Sydney (ANTARA) - Australia telah mengabaikan target untuk memvaksin hampir semua dari 26 juta penduduknya pada akhir 2021 karena ada saran agar orang yang berusia di bawah 50 tahun lebih memilih vaksin COVID-19 Pfizer daripada AstraZeneca.
Australia, yang telah mengandalkan vaksin AstraZeneca dalam sebagian besar pelaksanaan imunisasi, tidak berencana menetapkan target baru untuk menyelesaikan program vaksinasi, kata Perdana Menteri Scott Morrison melalui Facebook, Minggu sore (11/2).
"Walaupun kami menginginkan dosis-dosis ini diselesaikan sebelum akhir tahun, tidak mungkin untuk menetapkan target seperti itu mengingat ada banyak ketidakpastian," kata Morrison.

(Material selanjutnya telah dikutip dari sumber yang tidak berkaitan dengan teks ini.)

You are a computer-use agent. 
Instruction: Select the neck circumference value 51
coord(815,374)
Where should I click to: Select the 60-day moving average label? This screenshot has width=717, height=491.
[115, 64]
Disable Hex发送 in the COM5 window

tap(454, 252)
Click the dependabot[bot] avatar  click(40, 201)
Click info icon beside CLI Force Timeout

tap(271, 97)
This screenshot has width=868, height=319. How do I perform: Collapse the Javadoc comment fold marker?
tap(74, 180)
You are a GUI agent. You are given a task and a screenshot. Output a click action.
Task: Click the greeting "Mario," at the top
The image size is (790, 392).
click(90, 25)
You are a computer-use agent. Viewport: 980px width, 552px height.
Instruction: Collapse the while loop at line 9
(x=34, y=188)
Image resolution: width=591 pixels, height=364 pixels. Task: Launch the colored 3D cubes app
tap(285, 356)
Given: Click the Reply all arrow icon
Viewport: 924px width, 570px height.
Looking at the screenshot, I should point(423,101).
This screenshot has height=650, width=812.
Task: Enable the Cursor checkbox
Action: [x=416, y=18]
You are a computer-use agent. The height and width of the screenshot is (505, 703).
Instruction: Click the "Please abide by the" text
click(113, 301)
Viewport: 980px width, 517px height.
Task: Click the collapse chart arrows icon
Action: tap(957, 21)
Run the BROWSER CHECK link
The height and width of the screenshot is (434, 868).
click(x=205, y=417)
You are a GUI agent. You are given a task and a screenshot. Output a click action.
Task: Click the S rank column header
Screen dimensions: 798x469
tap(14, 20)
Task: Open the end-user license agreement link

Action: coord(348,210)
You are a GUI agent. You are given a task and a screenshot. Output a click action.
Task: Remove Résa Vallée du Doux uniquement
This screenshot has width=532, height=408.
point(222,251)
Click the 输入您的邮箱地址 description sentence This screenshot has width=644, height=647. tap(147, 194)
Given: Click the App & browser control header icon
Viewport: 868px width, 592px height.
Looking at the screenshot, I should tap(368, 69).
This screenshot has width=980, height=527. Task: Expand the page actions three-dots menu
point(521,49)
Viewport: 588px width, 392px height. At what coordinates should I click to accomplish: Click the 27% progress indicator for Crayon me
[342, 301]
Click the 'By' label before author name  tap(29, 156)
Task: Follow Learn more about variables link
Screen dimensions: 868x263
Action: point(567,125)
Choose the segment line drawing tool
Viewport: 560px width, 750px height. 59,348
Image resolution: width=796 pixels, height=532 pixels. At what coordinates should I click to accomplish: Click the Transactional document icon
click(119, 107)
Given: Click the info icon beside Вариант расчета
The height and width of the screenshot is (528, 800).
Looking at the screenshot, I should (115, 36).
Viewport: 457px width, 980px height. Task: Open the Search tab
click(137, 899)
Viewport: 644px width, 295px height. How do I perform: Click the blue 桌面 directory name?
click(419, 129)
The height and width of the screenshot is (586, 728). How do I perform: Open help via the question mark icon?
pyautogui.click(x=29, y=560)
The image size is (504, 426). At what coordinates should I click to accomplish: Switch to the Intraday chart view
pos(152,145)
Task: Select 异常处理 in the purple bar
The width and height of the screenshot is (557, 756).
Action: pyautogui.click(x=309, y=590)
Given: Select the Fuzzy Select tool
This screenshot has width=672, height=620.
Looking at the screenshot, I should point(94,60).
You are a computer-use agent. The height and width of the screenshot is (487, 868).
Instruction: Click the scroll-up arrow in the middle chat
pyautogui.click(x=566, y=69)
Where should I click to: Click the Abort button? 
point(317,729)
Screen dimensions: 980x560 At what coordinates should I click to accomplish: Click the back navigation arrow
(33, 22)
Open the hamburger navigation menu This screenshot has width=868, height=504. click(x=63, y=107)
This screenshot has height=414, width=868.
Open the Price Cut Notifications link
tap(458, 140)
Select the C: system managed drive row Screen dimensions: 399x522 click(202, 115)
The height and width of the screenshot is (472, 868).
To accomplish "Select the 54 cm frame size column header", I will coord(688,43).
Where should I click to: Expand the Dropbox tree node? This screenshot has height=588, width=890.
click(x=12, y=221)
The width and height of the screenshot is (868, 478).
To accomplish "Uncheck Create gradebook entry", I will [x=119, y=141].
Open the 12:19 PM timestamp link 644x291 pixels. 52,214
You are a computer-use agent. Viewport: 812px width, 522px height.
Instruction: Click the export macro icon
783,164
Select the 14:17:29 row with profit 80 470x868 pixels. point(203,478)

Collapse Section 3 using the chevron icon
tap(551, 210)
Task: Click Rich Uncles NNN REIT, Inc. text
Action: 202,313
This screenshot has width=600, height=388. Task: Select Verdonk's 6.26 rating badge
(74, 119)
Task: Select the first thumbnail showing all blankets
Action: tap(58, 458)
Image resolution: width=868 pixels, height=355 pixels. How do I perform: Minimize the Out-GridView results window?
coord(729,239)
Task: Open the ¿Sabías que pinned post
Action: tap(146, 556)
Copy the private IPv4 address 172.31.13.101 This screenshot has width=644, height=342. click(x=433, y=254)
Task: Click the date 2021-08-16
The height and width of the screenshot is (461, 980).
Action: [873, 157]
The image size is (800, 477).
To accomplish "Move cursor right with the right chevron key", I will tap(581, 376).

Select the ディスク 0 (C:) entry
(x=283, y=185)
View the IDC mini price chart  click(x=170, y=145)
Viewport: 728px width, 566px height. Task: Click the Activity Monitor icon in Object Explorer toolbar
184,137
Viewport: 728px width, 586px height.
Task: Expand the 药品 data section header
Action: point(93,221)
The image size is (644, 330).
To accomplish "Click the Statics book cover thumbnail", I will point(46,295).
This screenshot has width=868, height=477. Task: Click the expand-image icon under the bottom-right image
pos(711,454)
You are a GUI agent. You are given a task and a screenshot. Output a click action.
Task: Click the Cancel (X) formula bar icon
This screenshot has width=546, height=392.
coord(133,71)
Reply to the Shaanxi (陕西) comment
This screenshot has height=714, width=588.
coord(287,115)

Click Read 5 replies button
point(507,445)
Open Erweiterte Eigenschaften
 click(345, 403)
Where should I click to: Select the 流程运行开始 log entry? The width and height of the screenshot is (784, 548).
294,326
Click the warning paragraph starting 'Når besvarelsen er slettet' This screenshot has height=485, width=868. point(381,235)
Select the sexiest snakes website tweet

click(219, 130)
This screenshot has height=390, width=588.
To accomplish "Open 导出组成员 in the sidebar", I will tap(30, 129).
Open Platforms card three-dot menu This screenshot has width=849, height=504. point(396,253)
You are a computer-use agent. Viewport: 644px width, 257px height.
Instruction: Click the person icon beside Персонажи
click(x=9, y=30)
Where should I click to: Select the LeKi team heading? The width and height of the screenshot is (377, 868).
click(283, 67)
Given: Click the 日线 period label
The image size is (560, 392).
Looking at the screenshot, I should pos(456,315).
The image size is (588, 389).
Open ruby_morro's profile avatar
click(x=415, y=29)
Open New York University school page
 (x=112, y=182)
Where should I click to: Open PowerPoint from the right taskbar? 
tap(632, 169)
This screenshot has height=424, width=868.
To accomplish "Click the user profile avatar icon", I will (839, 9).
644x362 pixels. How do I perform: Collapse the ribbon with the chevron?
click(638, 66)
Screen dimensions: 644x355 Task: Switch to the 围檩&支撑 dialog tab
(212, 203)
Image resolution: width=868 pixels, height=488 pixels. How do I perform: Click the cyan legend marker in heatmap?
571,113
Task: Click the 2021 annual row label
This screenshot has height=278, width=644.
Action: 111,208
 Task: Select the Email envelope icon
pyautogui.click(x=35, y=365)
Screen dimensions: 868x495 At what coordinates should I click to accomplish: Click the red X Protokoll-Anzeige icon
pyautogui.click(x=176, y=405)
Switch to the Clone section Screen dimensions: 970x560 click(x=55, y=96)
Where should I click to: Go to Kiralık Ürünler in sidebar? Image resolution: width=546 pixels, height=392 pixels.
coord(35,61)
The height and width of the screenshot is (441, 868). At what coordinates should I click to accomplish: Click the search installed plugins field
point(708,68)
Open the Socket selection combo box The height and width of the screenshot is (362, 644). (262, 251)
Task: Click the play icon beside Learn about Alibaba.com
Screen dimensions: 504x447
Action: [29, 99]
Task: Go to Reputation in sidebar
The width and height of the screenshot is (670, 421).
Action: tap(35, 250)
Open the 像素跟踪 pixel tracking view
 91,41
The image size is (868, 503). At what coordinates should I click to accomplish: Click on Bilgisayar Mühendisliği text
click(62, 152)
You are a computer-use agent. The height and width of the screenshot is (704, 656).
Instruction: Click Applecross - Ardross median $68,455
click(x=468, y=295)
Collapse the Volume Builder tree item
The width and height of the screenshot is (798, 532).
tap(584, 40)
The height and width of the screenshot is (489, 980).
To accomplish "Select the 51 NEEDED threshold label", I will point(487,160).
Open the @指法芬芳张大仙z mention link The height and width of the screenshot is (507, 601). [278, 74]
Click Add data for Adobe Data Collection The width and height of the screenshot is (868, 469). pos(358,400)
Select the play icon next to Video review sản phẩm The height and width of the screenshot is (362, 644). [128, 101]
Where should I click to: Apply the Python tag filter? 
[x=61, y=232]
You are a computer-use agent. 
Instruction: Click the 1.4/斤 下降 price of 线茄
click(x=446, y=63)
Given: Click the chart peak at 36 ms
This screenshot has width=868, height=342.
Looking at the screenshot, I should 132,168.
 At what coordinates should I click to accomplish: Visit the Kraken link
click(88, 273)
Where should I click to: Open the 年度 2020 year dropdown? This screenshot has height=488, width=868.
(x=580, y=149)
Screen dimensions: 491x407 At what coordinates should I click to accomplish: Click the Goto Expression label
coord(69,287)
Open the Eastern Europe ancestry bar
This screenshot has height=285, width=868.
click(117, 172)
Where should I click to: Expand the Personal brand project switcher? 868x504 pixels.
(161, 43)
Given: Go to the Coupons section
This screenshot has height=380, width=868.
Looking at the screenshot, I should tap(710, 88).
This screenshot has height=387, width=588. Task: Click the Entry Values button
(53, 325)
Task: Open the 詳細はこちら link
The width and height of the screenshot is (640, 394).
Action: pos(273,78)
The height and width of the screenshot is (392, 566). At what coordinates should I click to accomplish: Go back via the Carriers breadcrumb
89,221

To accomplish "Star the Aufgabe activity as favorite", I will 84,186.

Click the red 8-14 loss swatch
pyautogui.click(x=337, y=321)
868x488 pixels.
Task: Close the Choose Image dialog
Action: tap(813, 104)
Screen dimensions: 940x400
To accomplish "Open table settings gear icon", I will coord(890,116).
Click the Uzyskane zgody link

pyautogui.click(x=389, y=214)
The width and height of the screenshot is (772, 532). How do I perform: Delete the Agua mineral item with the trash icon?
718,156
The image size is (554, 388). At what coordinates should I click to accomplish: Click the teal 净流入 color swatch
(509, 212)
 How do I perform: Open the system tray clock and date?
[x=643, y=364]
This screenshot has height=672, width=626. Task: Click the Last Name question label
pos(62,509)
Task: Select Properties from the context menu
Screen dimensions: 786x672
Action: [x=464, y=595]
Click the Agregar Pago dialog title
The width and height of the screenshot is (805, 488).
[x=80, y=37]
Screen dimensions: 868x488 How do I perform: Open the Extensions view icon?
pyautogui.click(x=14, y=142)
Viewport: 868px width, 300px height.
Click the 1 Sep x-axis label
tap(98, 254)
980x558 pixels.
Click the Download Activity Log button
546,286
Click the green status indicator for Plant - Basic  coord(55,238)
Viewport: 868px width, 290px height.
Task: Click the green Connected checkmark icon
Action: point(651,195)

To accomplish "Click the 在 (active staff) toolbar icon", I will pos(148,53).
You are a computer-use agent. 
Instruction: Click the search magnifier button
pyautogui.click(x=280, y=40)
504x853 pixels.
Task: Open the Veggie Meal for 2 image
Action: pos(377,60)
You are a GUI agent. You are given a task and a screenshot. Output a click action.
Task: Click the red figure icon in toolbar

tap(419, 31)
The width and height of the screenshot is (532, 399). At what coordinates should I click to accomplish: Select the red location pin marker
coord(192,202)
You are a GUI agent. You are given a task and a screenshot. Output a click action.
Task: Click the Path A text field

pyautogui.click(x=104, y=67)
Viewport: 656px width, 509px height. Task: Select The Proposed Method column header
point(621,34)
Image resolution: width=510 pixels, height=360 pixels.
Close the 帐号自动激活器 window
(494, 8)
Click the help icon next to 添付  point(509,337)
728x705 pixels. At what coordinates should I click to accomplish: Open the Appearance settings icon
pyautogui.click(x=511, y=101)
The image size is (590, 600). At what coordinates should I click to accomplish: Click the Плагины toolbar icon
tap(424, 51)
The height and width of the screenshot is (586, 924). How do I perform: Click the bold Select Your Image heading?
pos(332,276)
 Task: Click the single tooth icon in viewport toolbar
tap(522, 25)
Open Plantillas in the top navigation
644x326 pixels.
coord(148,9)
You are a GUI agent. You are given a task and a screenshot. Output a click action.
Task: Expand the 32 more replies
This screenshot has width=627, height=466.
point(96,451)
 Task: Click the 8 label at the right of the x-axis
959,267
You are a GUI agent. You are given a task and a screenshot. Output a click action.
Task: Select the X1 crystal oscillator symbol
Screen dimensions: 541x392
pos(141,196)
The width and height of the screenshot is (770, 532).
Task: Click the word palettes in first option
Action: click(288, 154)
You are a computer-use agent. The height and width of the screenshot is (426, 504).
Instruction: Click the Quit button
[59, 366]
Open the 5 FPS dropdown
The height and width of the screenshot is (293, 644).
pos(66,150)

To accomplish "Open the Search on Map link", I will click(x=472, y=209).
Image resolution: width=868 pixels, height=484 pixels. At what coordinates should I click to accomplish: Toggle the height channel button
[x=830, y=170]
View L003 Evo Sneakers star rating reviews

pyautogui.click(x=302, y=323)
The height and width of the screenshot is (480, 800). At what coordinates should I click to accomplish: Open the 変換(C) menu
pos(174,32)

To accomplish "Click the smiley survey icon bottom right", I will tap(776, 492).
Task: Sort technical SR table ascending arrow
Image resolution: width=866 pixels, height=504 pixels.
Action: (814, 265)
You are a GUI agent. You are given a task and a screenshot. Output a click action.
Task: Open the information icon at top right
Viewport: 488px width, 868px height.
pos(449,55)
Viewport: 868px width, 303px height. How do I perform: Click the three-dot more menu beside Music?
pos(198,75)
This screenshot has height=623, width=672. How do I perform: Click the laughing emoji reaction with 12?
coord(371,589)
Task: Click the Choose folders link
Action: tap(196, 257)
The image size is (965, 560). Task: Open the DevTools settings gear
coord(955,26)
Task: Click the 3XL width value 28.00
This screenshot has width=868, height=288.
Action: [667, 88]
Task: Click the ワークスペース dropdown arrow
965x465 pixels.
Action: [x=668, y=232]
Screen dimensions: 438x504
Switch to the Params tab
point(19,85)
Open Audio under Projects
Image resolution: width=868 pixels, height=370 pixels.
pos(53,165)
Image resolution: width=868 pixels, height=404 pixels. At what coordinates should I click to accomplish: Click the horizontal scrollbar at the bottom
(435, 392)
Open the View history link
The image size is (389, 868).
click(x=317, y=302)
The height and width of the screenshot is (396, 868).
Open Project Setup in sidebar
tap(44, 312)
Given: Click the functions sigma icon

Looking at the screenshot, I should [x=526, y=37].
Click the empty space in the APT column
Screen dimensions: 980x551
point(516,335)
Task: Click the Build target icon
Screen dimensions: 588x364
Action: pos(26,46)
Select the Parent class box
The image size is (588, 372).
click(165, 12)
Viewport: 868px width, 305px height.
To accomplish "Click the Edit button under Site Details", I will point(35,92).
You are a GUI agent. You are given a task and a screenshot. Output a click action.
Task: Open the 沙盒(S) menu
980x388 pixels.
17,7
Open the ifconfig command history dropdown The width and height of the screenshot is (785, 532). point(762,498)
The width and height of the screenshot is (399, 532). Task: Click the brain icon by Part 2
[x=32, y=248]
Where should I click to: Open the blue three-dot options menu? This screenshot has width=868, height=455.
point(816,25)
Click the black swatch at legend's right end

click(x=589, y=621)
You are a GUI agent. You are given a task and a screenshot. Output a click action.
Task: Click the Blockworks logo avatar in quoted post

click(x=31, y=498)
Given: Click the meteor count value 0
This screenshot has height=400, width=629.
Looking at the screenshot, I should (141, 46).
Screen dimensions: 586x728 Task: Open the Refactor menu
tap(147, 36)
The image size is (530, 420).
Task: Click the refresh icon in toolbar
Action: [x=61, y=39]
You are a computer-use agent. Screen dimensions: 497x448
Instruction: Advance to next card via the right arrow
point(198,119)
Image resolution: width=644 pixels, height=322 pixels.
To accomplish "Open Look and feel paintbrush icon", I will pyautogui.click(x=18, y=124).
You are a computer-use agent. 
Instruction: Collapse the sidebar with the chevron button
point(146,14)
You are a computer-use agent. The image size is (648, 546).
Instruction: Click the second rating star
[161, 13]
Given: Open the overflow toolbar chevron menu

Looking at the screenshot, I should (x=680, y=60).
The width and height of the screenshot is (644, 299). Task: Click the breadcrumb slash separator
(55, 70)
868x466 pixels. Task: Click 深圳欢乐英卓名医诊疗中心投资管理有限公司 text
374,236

Pihak berwenang di Canberra pada Kamis (8/4) mengubah rekomendasi tentang suntikan Pfizer bagi orang di bawah usia 50 pada setelah regulator Eropa menekankan kembali kemungkinan hubungan antara suntikan AstraZeneca dan laporan kasus pembekuan darah yang jarang terjadi.
Australia, yang pekan lalu bergegas untuk melipatgandakan pasokan vaksin Pfizer, pada awalnya merencanakan agar pada akhir Oktober seluruh penduduk di negara itu sudah divaksin.
Aturan keras Australia dalam penanganan wabah COVID-19 sebagian besar berhasil menghentikan penularan viru corona di masyarakat.
Namun, gerakan vaksinasi telah menjadi topik politik yang hangat.
Baca juga: Australia kekurangan 3.000.000 dosis vaksin COVID-19 AstraZeneca
Vaksinasi juga menjadi sumber gesekan antara Morrison dan para pemimpin negara bagian dan teritori --setelah negara itu pada akhir Maret baru melaksanakan vaksinasi pada sebagian kecil dari targetnya yang berjumlah sekitar empat juta orang.
Hinggi kini, Australia telah menyuntikkan sekitar 1,16 juta dosis COVID-19, Morrison menambahkan.
Ia menyebut kecepatan program vaksinasi Australia sejalan dengan negara-negara lain, termasuk Jerman dan Prancis, juga lebih maju daripada Kanada dan Jepang.
Dibandingkan negara-negara lain, Australia memulai vaksinasi lebih lambat, sebagian karena jumlah infeksi yang rendah.
Sejak pandemi COVID-19 mulai muncul, negara itu hanya mengalami 29.400 kasus infeksi dan 909 kematian.